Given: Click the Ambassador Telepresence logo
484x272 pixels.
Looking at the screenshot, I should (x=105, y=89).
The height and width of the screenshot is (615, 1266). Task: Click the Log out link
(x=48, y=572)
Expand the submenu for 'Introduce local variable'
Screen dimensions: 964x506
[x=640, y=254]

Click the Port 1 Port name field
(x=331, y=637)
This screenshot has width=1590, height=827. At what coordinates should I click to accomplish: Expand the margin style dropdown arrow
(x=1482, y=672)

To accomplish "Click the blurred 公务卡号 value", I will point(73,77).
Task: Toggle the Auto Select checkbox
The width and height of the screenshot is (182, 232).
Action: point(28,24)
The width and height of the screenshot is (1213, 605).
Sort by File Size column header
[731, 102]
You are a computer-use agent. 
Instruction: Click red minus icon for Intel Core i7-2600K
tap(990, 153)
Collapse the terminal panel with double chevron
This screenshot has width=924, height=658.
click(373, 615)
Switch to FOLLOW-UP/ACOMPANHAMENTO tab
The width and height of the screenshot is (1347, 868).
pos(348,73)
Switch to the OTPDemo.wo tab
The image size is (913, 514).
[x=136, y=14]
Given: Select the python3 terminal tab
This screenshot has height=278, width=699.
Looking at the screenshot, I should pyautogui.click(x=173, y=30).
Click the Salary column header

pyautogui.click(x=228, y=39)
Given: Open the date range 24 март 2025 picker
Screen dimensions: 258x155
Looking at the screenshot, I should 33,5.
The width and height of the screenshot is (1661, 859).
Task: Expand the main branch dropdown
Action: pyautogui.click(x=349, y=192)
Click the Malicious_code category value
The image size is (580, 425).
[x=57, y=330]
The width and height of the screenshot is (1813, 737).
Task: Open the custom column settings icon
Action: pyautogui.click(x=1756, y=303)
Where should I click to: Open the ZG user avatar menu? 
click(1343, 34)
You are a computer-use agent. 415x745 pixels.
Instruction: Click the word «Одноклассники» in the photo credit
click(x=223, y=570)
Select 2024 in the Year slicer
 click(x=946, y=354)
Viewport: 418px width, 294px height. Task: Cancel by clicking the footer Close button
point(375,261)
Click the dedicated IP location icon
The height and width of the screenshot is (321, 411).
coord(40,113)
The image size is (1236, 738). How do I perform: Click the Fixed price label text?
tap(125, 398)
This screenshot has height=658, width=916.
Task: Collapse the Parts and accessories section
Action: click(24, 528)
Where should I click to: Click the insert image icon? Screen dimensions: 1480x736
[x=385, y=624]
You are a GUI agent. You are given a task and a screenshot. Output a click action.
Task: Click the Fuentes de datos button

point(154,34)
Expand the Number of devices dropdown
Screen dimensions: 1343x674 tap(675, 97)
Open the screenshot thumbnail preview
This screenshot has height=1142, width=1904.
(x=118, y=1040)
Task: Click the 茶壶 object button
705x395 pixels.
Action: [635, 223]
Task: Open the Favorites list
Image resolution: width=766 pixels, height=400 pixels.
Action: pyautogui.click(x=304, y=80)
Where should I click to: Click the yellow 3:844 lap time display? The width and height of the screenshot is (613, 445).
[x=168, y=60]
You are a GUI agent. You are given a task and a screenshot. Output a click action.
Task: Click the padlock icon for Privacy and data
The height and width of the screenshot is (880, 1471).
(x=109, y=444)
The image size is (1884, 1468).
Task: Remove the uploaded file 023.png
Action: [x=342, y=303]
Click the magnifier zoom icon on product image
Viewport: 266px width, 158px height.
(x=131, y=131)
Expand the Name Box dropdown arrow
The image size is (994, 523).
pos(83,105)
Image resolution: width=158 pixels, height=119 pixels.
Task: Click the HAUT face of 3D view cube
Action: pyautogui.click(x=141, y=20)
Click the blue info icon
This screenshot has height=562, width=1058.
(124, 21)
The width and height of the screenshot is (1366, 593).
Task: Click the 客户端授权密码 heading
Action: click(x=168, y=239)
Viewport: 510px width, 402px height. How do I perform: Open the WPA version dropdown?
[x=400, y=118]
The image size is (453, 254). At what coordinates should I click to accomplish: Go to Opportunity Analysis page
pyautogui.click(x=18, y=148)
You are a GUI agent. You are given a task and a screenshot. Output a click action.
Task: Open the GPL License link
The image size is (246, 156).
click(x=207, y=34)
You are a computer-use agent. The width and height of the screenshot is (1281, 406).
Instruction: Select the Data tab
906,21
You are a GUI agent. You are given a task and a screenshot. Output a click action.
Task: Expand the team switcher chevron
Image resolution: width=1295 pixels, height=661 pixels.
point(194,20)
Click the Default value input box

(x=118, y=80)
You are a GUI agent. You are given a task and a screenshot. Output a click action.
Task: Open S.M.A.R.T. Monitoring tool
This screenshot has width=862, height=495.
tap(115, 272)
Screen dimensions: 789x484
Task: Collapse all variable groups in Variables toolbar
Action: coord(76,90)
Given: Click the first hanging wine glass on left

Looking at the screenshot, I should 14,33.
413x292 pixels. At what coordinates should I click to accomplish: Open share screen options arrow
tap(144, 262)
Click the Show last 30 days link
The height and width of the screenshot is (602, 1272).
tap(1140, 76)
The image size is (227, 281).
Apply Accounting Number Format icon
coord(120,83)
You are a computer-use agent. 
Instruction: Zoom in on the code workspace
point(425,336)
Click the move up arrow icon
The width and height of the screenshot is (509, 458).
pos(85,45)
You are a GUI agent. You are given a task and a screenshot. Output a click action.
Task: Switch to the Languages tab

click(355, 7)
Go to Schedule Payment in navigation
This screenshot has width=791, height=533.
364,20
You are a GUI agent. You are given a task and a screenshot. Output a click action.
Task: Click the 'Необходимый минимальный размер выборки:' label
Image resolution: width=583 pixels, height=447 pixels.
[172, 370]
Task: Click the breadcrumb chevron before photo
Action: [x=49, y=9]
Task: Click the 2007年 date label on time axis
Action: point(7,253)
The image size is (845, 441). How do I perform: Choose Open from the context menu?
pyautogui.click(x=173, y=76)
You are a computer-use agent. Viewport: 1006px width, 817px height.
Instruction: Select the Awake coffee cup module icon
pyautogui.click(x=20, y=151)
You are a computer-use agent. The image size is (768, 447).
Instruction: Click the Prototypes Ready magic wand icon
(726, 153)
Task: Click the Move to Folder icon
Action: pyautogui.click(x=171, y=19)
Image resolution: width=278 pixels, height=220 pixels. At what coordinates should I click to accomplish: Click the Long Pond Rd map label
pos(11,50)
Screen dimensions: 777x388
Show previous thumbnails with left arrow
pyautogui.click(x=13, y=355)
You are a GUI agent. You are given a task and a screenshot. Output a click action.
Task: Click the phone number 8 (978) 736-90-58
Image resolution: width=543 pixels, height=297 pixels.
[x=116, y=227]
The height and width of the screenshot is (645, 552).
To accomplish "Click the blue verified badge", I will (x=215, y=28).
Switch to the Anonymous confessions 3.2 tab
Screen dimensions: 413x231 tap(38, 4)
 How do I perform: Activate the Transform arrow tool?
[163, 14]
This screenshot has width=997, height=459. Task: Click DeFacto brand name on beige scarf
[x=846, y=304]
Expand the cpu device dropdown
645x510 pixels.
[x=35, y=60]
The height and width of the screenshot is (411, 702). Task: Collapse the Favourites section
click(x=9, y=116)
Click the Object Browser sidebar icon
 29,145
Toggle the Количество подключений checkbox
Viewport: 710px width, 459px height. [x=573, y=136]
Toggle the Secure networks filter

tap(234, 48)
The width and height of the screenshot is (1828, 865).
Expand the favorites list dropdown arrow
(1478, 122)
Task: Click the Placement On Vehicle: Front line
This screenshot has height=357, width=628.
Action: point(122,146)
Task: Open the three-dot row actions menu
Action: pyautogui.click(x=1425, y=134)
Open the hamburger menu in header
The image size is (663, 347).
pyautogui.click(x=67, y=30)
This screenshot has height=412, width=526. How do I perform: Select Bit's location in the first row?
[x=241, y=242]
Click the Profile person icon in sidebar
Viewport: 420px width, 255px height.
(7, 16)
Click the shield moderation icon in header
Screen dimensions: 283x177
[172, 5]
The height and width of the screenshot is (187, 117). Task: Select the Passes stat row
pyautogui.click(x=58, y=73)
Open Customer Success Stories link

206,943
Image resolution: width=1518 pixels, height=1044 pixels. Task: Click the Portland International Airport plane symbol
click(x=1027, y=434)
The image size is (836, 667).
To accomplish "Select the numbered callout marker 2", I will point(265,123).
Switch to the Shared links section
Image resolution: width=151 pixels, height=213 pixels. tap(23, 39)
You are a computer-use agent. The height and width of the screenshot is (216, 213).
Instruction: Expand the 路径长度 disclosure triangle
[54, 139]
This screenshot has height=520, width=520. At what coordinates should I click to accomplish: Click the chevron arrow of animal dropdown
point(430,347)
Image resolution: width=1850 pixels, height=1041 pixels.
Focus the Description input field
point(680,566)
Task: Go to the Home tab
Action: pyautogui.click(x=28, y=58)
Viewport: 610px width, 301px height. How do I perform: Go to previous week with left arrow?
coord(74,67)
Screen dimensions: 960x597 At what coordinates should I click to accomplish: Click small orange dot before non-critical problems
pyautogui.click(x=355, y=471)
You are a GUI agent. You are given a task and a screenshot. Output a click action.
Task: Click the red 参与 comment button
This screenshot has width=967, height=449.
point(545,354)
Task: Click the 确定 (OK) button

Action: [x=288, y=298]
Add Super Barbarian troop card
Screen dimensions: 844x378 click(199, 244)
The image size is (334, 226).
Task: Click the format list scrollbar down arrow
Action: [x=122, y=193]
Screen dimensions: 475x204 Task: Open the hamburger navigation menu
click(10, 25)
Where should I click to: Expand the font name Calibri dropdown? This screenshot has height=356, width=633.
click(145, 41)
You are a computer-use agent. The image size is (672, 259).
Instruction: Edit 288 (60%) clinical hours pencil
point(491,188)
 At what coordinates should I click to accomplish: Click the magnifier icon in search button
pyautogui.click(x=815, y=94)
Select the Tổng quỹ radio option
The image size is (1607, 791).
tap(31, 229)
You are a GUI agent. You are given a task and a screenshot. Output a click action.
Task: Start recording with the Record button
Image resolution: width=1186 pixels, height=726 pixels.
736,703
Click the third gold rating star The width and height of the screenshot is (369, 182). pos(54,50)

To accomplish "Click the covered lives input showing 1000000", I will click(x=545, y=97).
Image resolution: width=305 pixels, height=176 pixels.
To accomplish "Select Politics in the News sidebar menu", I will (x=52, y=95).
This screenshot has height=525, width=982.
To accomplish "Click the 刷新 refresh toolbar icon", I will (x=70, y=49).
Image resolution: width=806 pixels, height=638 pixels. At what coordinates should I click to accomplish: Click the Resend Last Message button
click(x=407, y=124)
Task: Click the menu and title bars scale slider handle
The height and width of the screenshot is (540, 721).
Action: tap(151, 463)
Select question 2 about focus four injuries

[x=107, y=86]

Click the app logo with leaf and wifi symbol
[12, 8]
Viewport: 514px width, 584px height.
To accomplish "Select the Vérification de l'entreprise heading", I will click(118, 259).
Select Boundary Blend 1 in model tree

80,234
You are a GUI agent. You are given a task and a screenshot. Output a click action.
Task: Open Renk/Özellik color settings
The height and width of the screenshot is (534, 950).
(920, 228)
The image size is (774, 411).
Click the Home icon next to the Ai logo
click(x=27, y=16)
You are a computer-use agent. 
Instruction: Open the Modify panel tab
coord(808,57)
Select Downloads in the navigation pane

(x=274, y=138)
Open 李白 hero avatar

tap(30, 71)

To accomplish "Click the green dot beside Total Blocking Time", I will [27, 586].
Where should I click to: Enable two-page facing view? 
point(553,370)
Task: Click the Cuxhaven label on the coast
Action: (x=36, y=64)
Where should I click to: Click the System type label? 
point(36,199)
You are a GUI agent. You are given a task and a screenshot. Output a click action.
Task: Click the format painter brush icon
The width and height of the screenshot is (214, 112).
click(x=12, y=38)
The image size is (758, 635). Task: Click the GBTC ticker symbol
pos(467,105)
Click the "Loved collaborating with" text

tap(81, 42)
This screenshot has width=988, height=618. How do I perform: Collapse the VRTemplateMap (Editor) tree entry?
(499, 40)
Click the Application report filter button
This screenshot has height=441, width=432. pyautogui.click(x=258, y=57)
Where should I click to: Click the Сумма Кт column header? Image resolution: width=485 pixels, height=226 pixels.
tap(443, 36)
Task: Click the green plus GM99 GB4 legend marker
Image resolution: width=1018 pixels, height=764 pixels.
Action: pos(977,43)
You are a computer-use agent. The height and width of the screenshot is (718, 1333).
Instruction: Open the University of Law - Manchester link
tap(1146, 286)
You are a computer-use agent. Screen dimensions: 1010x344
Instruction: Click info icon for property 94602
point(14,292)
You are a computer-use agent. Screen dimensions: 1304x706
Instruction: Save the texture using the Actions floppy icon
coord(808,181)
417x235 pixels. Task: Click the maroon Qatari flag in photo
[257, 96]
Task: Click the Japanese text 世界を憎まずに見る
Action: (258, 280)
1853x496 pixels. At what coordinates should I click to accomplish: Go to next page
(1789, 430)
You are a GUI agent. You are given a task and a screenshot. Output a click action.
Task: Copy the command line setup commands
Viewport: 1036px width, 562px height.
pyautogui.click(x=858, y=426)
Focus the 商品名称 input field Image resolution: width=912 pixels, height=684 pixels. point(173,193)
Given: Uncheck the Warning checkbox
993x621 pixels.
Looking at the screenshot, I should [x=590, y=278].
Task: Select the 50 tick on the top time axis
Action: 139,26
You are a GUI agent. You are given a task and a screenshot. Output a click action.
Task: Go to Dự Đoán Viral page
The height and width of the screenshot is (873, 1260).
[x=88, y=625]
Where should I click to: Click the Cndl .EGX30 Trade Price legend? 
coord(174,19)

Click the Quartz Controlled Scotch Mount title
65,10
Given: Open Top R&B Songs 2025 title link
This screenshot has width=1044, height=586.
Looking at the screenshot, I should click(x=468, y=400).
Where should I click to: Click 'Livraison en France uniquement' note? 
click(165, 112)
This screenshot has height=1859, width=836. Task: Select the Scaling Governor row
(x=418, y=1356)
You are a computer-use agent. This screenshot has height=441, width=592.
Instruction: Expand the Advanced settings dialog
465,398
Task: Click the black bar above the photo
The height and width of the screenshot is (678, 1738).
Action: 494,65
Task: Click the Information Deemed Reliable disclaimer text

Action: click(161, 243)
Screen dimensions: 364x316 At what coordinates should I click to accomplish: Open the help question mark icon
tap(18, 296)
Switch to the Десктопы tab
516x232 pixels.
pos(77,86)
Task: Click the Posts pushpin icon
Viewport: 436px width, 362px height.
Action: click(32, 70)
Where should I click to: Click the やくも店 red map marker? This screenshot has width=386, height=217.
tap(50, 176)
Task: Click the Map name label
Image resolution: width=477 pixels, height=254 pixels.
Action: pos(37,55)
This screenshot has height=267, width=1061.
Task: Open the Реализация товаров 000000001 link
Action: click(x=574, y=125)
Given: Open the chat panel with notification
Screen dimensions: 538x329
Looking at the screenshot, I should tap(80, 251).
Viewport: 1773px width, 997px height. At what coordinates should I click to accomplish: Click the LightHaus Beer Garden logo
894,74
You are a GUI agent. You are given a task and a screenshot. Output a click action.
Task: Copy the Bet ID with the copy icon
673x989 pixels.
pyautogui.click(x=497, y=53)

**TASK TO CARRY OUT**
List the lines of the entries that include "Copy".

**ANSWER SPACE**
Task: Copy the command line setup commands
Task: Copy the Bet ID with the copy icon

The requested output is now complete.